De Hoge Raad is van oordeel dat deze klacht van Chemours op zichzelf gegrond is en overweegt dat voor een net dat valt onder het regime van de Ew, de begripsomschrijving van een ‘net’ in art. 1 lid 1 onder i Ew bepalend is voor de beantwoording van de vraag wat op grond van de verkeersopvatting als bestanddeel van dat net aangemerkt moet worden en daarmee in eigendom toebehoort aan de in art. 5:20 lid 2 BW aangewezen eigenaar van dat net. De Ew is volgens de Hoge Raad dus ook bepalend voor het antwoord op de vraag wie eigenaar is van de transformatoren.

In navolging van A-G mr. Wuisman, meent de Hoge Raad echter dat de klachten van Chemours desalniettemin niet tot cassatie kunnen leiden, nu zij geen afzonderlijke klachten heeft gericht tegen de rechtsoverwegingen 8, 9 en 11 van het arrest van het hof. Volgens de Hoge Raad kunnen de rov. 8 en 9 (die betrekking hebben op de verhuurovereenkomst) zelfstandig het oordeel van het hof in rov. 11 dragen, inhoudende dat de aansluit- en transportovereenkomst en de verhuurovereenkomst niet in strijd zijn met de wet. De Hoge Raad is dus van oordeel dat, nu de verhuurovereenkomst geldig is, daarmee ook niets meer in de weg staat aan de geldigheid van de aansluit- en transportovereenkomst. Chemours had de betreffende overwegingen betrokken in haar bredere betoog, waarbij de achterliggende discussie omtrent het in rekening brengen van de aansluit-, transport- en systeemdienstentarieven een rol speelt. De Hoge Raad meent echter dat ook de discussie over de geldigheid van de overeenkomsten los staat van deze achterliggende discussie.

Tot slot gaat de Hoge Raad in beide zaken in op de klacht van Chemours tegen de afwijzing door het hof van haar vordering in incident. In hoger beroep had Chemours bij wijze van incident gevorderd dat de behandeling van het hoger beroep zou worden aangehouden totdat een onherroepelijke beslissing zou zijn verkregen in twee lopende bestuursrechtelijke procedures. De ene procedure had betrekking op een op de voet van art. 15 Ew ingediend verzoek van Desco bij de Autoriteit Consument en Markt (ACM), waarin Desco zich op het standpunt had gesteld dat de transformatoren in eigendom toebehoorden aan Desco. De andere procedure had betrekking op een door Chemours op de voet van art. 51 Ew aan de ACM voorgelegd geschil met Stedin omtrent het in rekening brengen van systeemdienstentarieven bij Chemours.

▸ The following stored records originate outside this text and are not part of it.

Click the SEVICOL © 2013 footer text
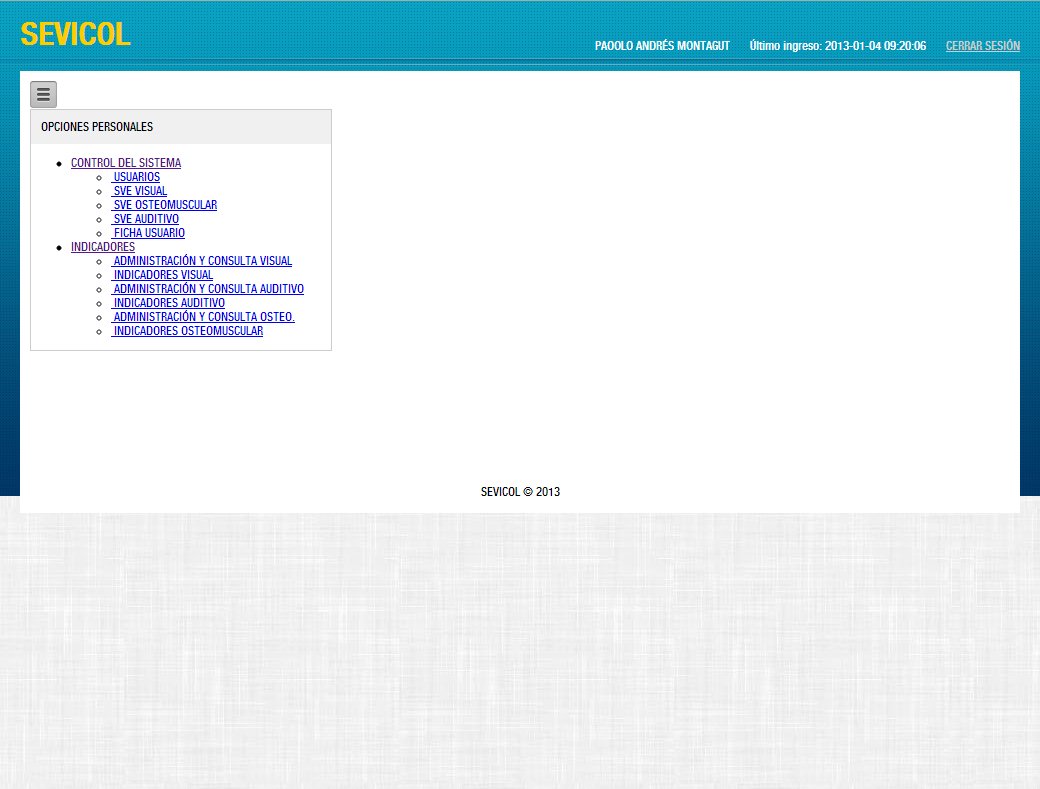This screenshot has width=1040, height=789. [519, 491]
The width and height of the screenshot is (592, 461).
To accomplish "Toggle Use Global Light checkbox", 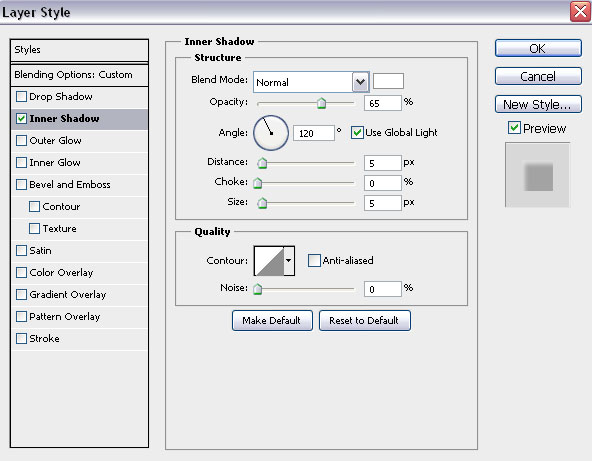I will tap(357, 133).

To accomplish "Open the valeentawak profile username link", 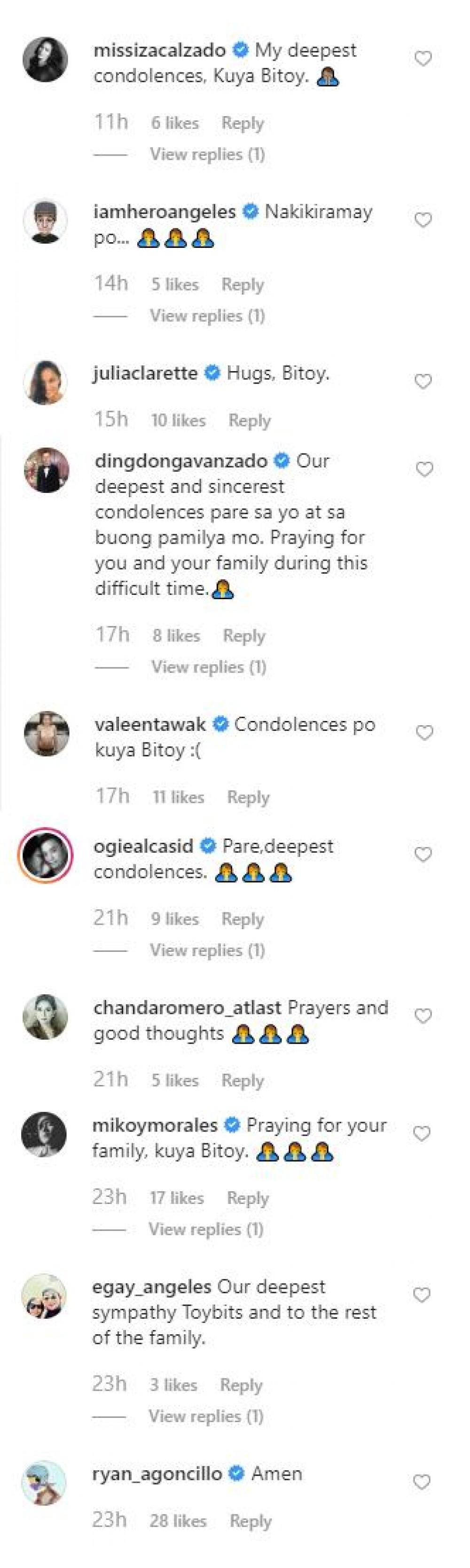I will click(x=150, y=724).
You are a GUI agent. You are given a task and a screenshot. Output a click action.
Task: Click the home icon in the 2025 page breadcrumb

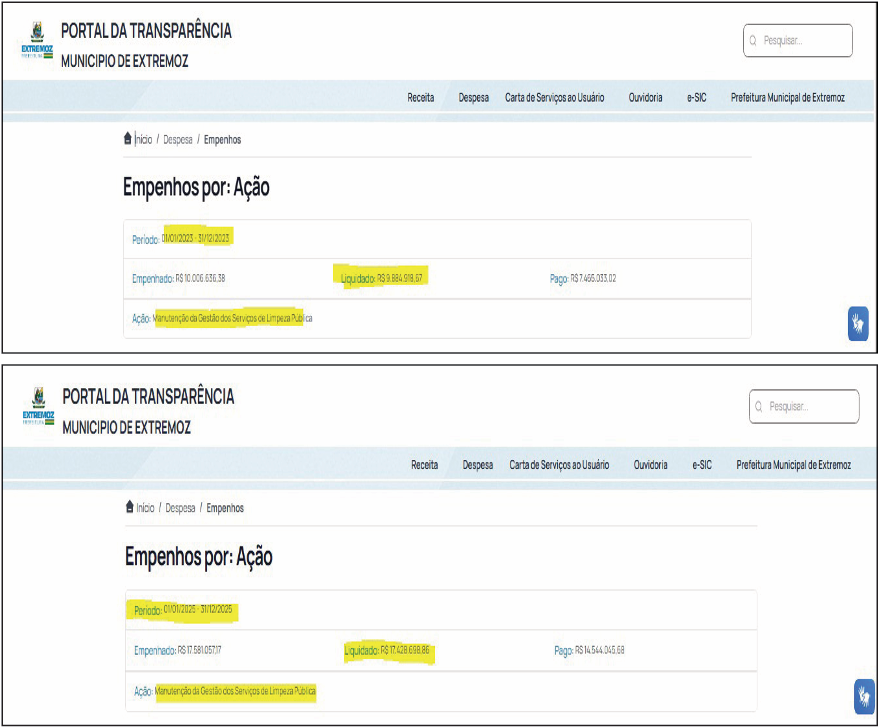[x=130, y=507]
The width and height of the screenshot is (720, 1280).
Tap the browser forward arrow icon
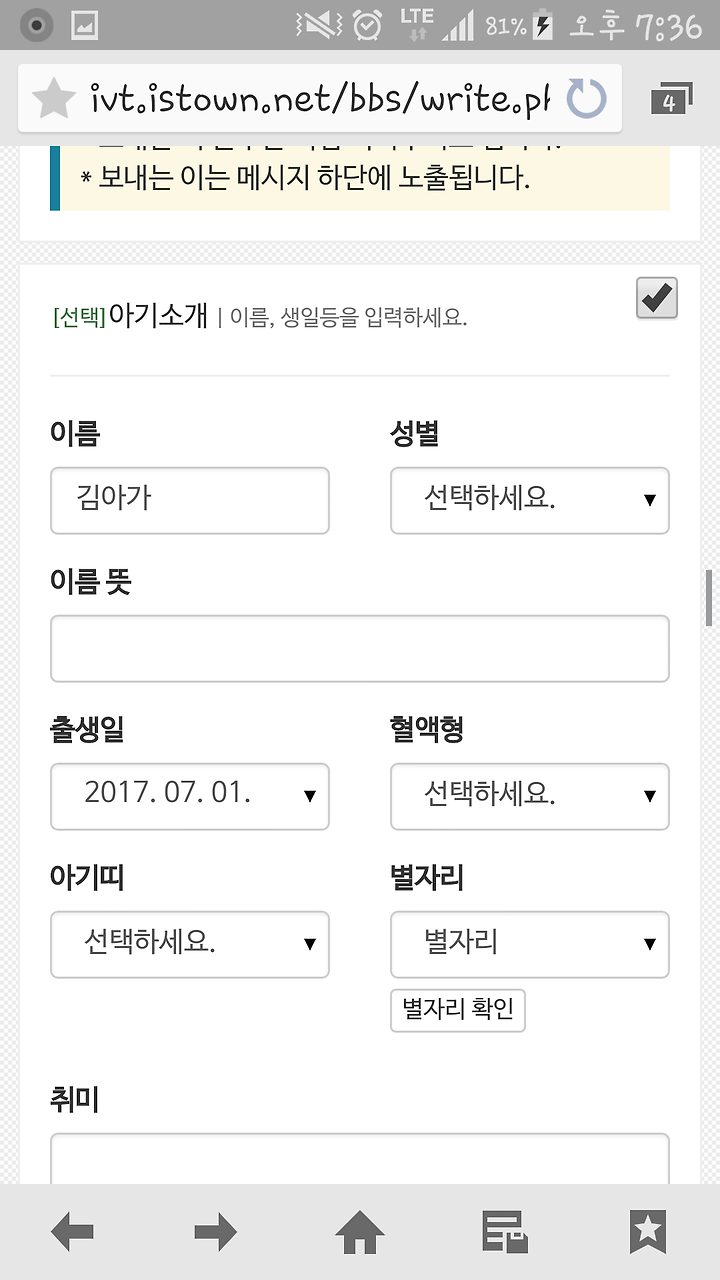pyautogui.click(x=216, y=1232)
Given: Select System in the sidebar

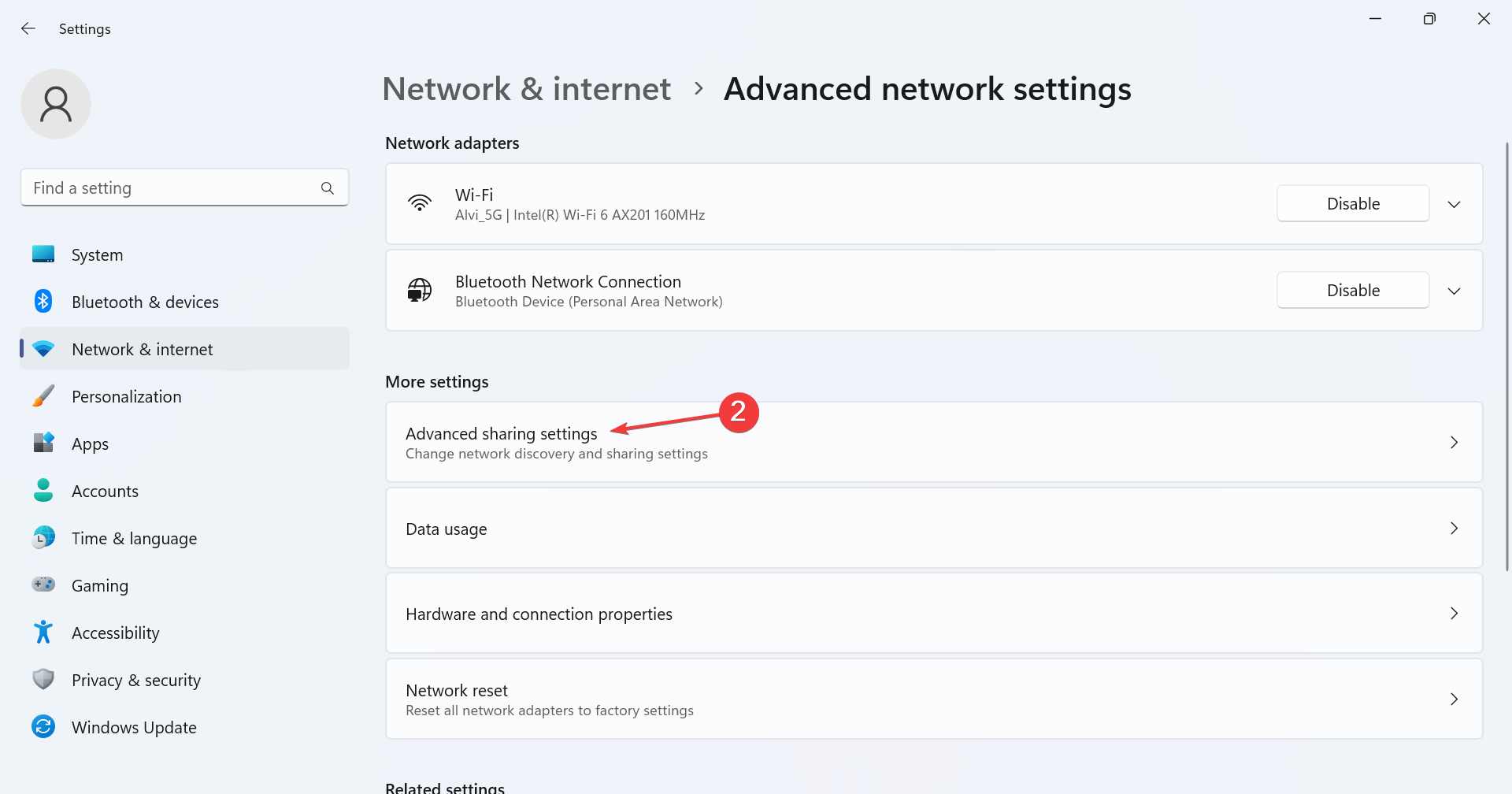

De Hoge Raad overweegt hieromtrent dat de bestuursrechtelijke procedures zijn gericht op besluiten met een andere inhoud dan de beslissingen die in het onderhavige geding van de burgerlijke rechter worden gevorderd. In het geval de bestuursrechtelijke procedures leiden tot besluiten met formele rechtskracht, dient de burgerlijke rechter weliswaar uit te gaan van de rechtsgeldigheid en rechtmatigheid van die besluiten, maar is hij niet gebonden aan de inhoudelijke overwegingen die aan die besluiten ten grondslag zijn gelegd. De Hoge Raad verwijst in dit verband naar HR 20 maart 2015, ECLI:NL:HR:2015:661 (hier besproken in CB 2015-83) en HR 24 april 2015, ECLI:NL:HR:2015:1128 (hier besproken in CB 2015-86). Gelet hierop was het hof naar het oordeel de Hoge Raad niet gehouden tot aanhouding van de behandeling van het hoger beroep in afwachting van het resultaat van de bestuursrechtelijke procedures.

Chemours werd in cassatie bijgestaan door Martijn Scheltema en de auteur.